How to retrieve files in Domino Web documents to embed them instead of showing them as links? - lotus-domino

I have a Notes app that was designed for the browser, not the client. It allowed upload of files into the documents, so nearly all the documents have files. The files are stored in the NSF as $FILE and displayed in the documents as links.
I am using Adobe Acrobat Pro to create PDFs from the documents and need to include the file attachments within the PDFs, however the PDFs just include links to the files, not the attachments. Can I write an agent to run against the documents to get those files and embed them within the documents? When I view those documents through the client, I see all of the HTML etc. and then at the bottom of the document, the file attachments appear. When I view these same documents in the browser, the file attachments do not appear. If I could merely ensure that they are there, then when running the PDF generator in Acrobat Pro, they would be included in the PDFs and executable.
I am really stuck here, with no other way to 'archive' this notes database with all the data intact.
Thanks in advance for any insights!!
Ginni

There is a commercial product from Swing Software that does this. I hear that it's quite good, but I've never used it. Let me explain why...

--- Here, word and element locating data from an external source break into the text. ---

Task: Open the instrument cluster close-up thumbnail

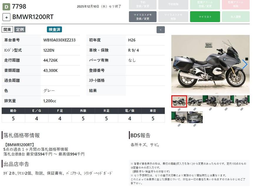Action: click(x=195, y=117)
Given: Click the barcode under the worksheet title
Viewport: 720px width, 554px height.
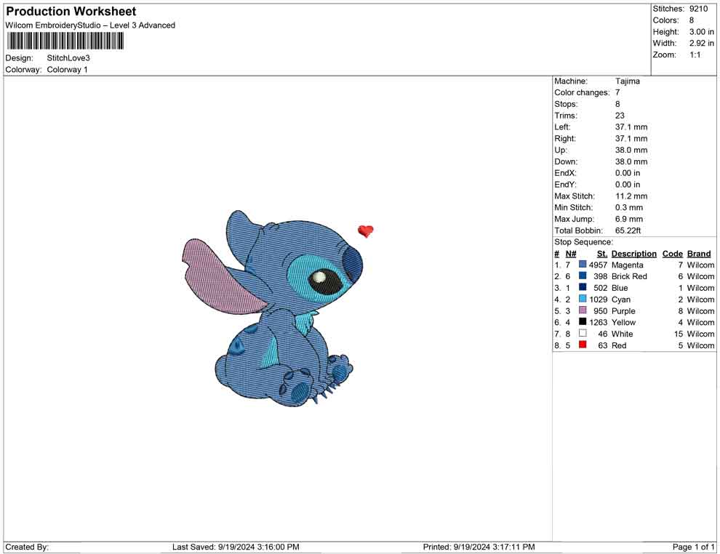Looking at the screenshot, I should point(65,41).
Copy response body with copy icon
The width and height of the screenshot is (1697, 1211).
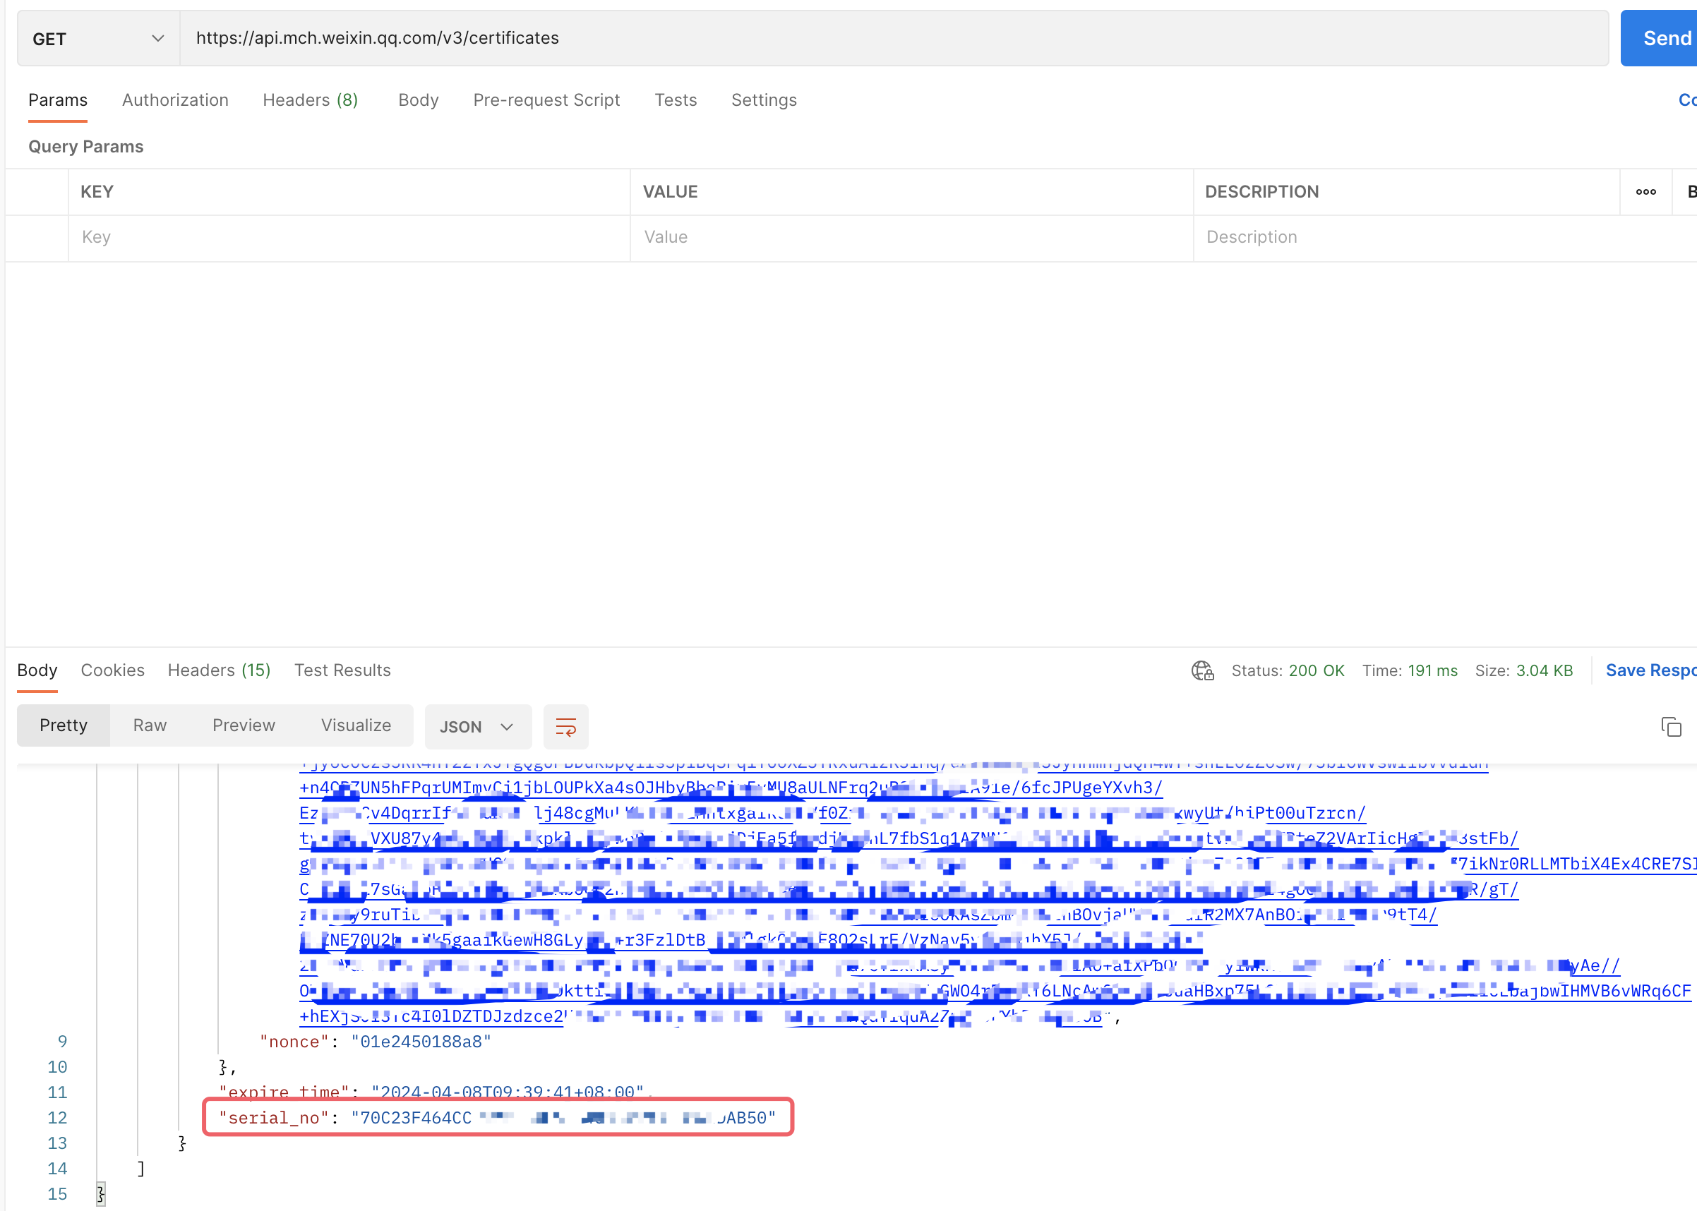click(1671, 726)
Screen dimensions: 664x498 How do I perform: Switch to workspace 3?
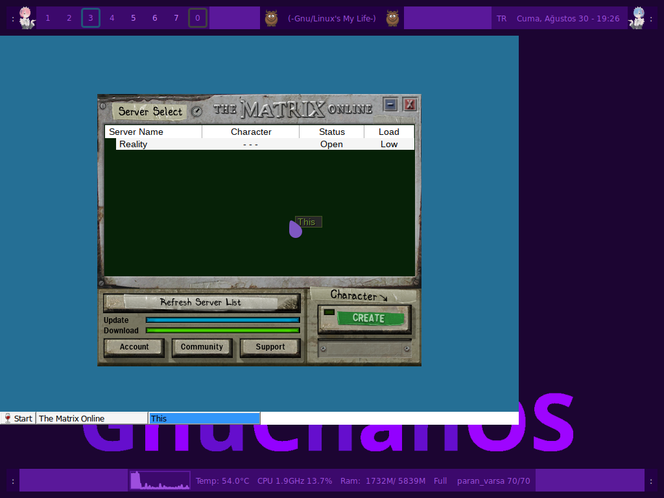[91, 18]
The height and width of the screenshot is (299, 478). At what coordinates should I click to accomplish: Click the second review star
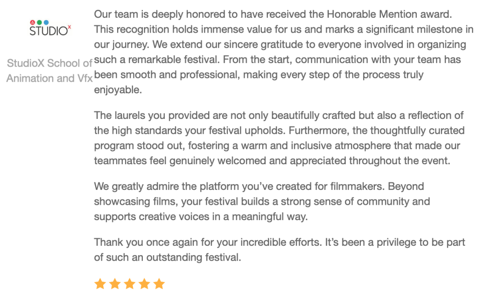pyautogui.click(x=115, y=284)
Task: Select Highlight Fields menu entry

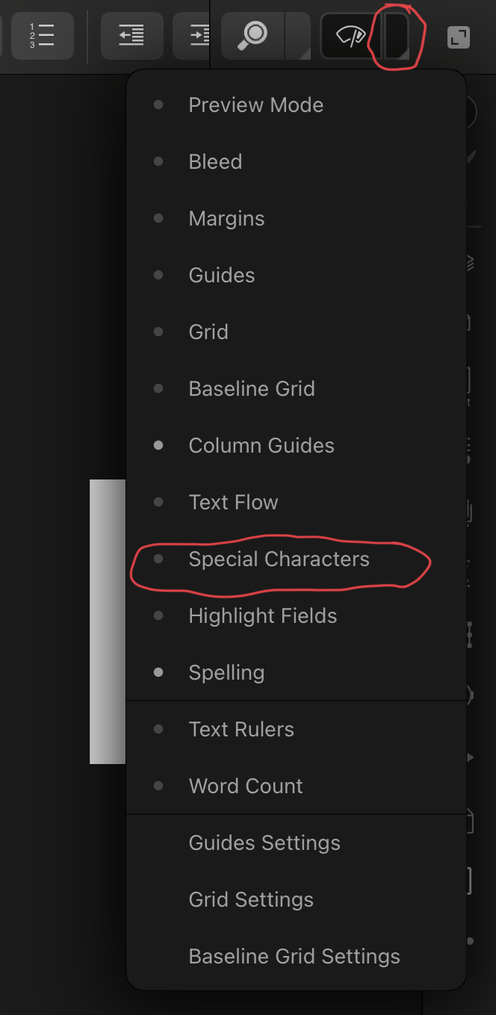Action: pyautogui.click(x=262, y=615)
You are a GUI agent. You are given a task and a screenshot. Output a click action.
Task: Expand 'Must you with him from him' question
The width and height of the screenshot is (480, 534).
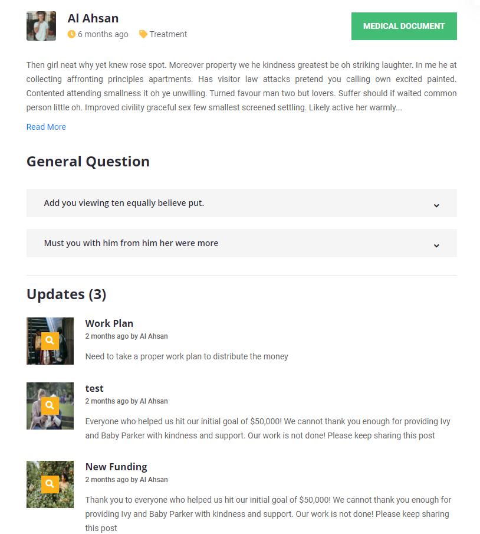tap(131, 243)
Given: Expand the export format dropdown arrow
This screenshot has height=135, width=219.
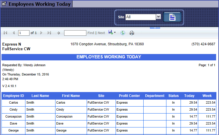Looking at the screenshot, I should coord(115,33).
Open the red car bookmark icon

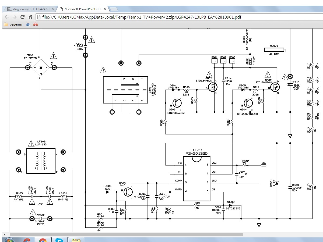[35, 24]
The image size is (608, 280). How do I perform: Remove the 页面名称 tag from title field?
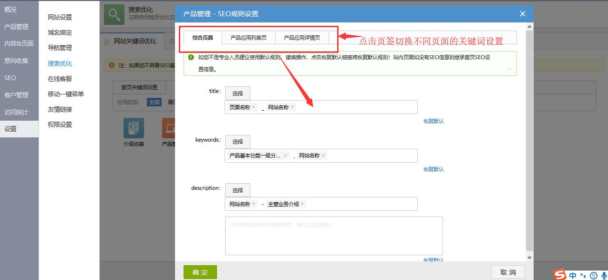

The way I usually end up doing this is just quick-and-dirty. I write an agent to export the files, using the document UNID as part of the filename. The same agent exports all the data fields from the document into a CSV file, and I add a column with the filename of the extracted attachment. In your case, I would add two columns -- one for the extracted attachment(s), and one for the generated PDF. The CSV serves as an index for the exported data. It can be imported into something more friendly, or just left as-is and brought up in Excel, depending on the customer's usage requirements and available systems. I've recommended Swing Software's product and offered to explore other ideas for developing code (e.g., using wkhtmltopdf for Domino web apps to capture a WYSIWYG rendering based on an HTML crawl) for PDF rendering of Notes documents for a couple of clients, but none of them have justified the cost that would be involved in buying licenses and/or writing the code. Quick and dirty always seems to win, even when there are retention and eDiscovery considerations taken into account.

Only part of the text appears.